Pour être un peu plus précis, je vous propose de ne pas entrer en matière sur ce projet, pour trois raisons au moins. La première raison, c'est que jusqu'ici, durant cette journée, nous avons déjà consenti des allègements fiscaux substantiels pour les catégories sociales moyenne supérieure et supérieure. Nous avons aussi consenti des allègements importants aux entreprises, et maintenant, dans un troisième temps, il faudrait encore accorder un certain nombre de cadeaux supplémentaires aux propriétaires. Je trouve que tout cela est un peu fort de tabac!
La deuxième raison de ce refus d'entrer en matière, c'est qu'avec la proposition qui vous est faite par la majorité de la commission, les pertes financières qui en résultent, y compris ce qui concerne les cantons, atteindraient quelque 450 millions de francs, alors que le Conseil fédéral, dans son projet initial, misait sur une diminution de recettes de l'ordre de 120 millions de francs.

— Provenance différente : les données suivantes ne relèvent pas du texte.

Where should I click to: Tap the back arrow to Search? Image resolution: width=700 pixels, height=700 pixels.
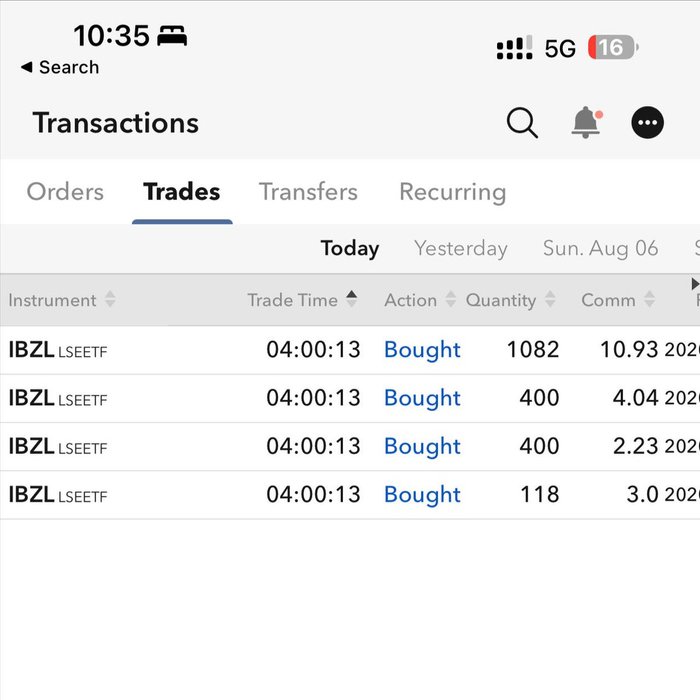27,67
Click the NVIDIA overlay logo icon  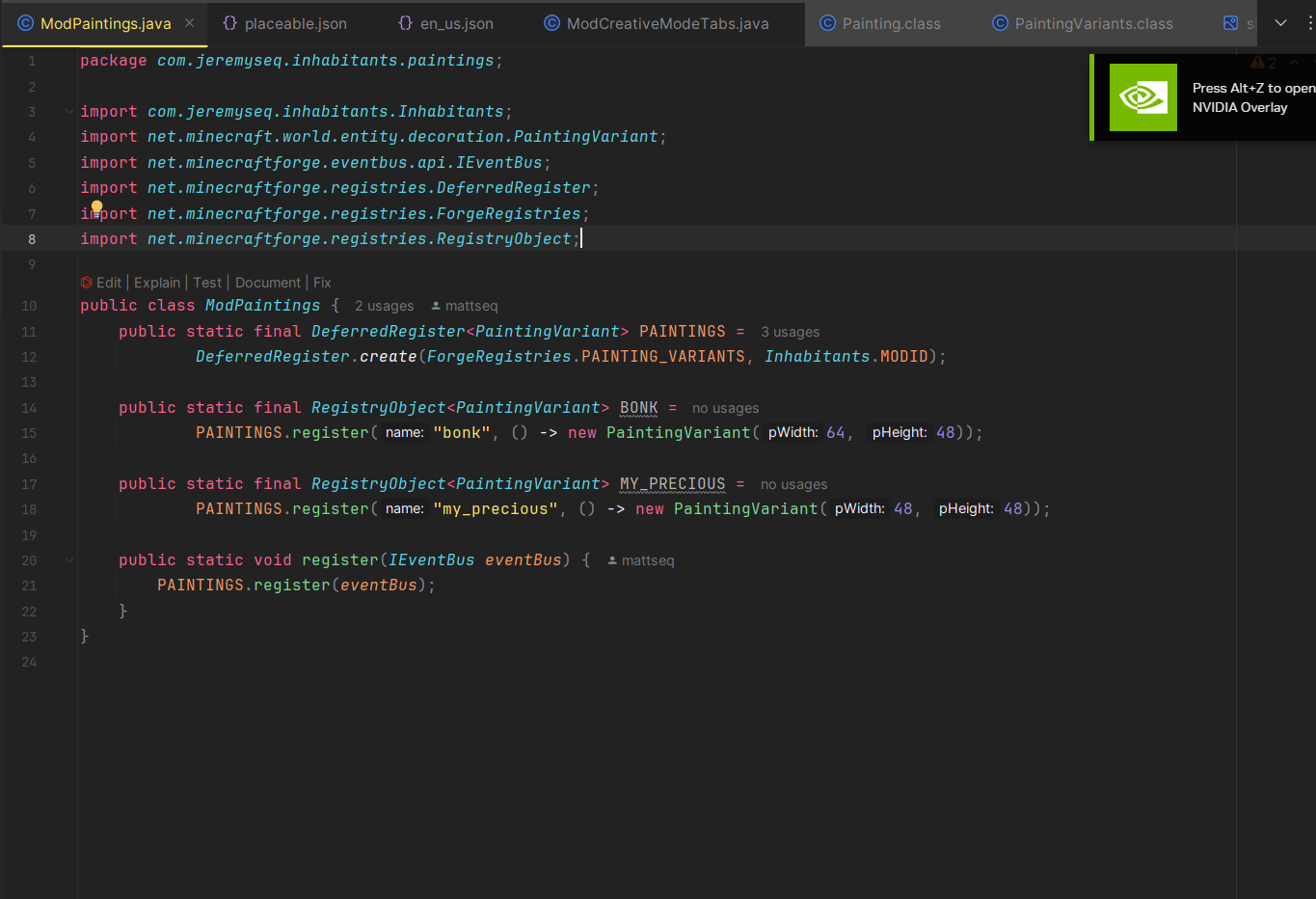pos(1142,97)
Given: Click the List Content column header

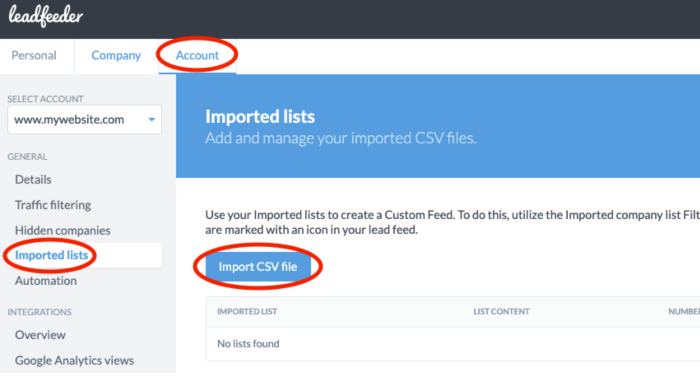Looking at the screenshot, I should (x=501, y=312).
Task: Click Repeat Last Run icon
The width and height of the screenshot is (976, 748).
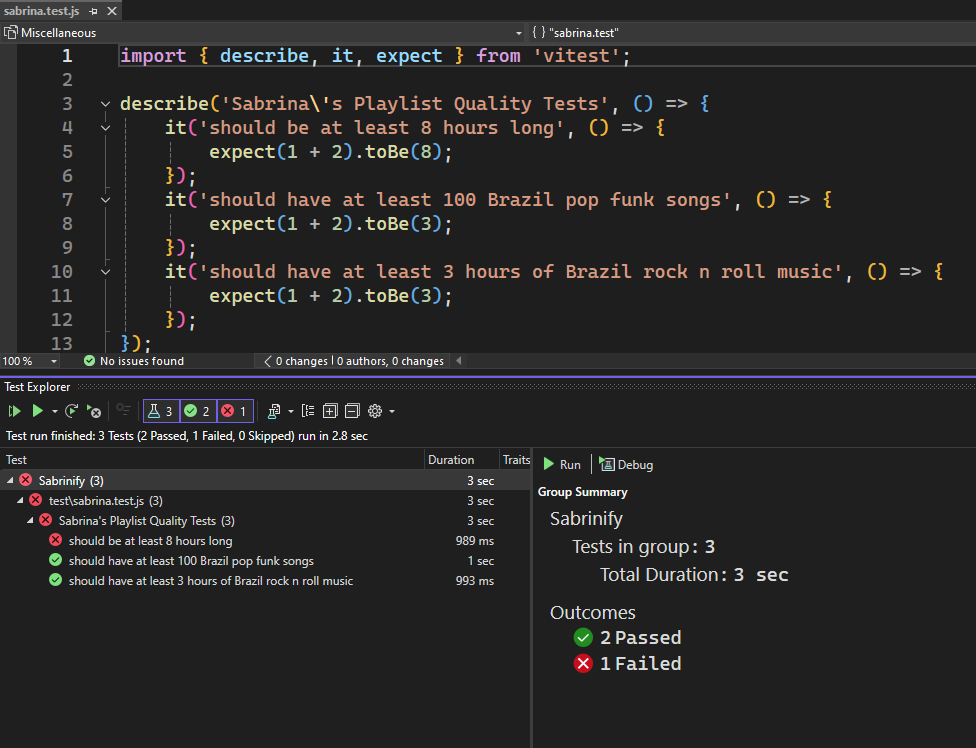Action: click(72, 411)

A cela s'ajoute le fait, et cela a été rappelé tout à l'heure par M. Strahm, que ce train de mesures, qui au début prévoyait des pertes de recettes de l'ordre de 1,3 milliard de francs, va maintenant sans doute atteindre en fin de journée 2,7 milliards de francs, c'est-à-dire le double de ce qui était prévu. Personnellement, je ne suis pas opposé à certains allègements de la fiscalité, mais je crois que, dans le cas précis, on a fait déborder la coupe. Je vous avertis quand même, parce qu'il pourrait y avoir certains retours de manivelle. Ces décisions, à terme bien sûr, vont avoir un certain nombre de conséquences budgétaires et, dans la situation qui est la nôtre, il faudra que l'on m'explique comment, dans ces conditions-là, nous ferons face au ralentissement économique en cours que les milieux bourgeois et patronaux ne cessent de nous livrer depuis quelques semaines dans le cadre des négociations salariales, comment nous ferons face aux conséquences sociales qui résultent de ce ralentissement économique, et peut-être d'une récession. S'ajoute le fait qu'à mes yeux, ces cadeaux sont indécents si on les compare aux décisions, j'espère encore provisoires, prises par notre Conseil dans le cadre de la 11e révision de l'AVS.

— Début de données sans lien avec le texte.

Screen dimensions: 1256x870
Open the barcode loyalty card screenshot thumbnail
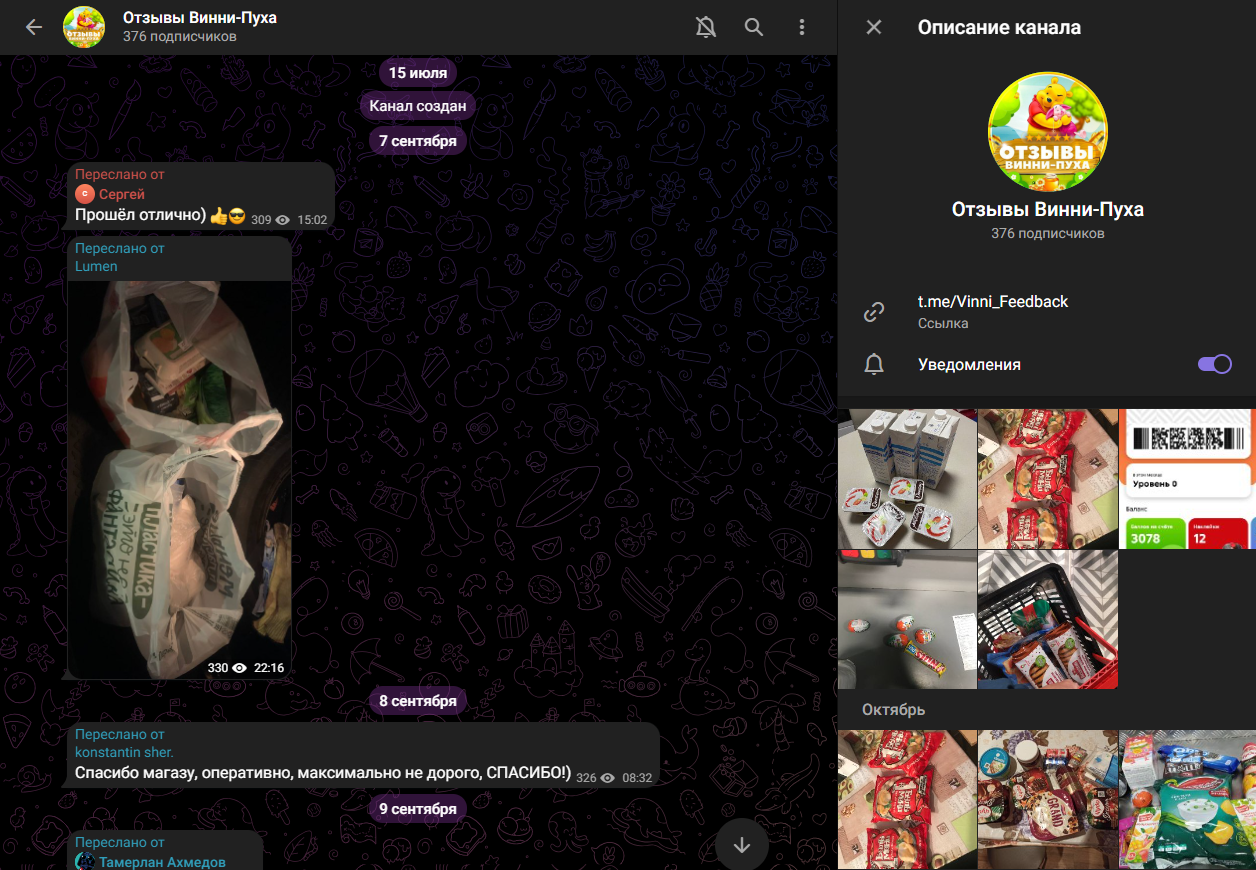point(1187,478)

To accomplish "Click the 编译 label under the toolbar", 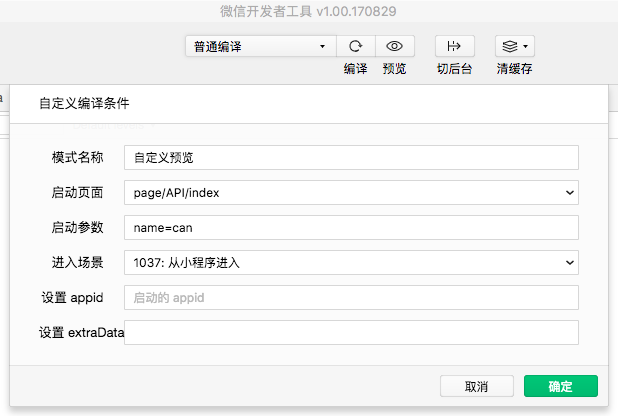I will 355,69.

Quand on restitue ce problème dans son contexte, on constate qu'on n'est plus dans une logique de rabais fiscaux, mais qu'on est dans une stratégie d'acharnement thérapeutique qui est en fait dirigée contre la substance même de l'Etat, de son rôle et de ses fonctions.
Enfin, je crois qu'il y a une troisième raison pour ne pas entrer en matière, c'est que ce projet maintient et même aggrave le déséquilibre entre propriétaires et locataires, en ce sens que le projet ne prévoit pas, pour les locataires, une déduction correspondant aux nouveaux avantages fiscaux accordés aux propriétaires.
Pour toutes ces raisons et dans ces conditions, je vous demande de ne pas entrer en matière et si ne vous pouvez pas refuser cette entrée en matière, je vous demande pour le moins de suivre et d'accepter la proposition de renvoi de la minorité Rechsteiner Paul, proposition qui vise précisément à mettre fin à cette injustice fiscale entre locataires et propriétaires.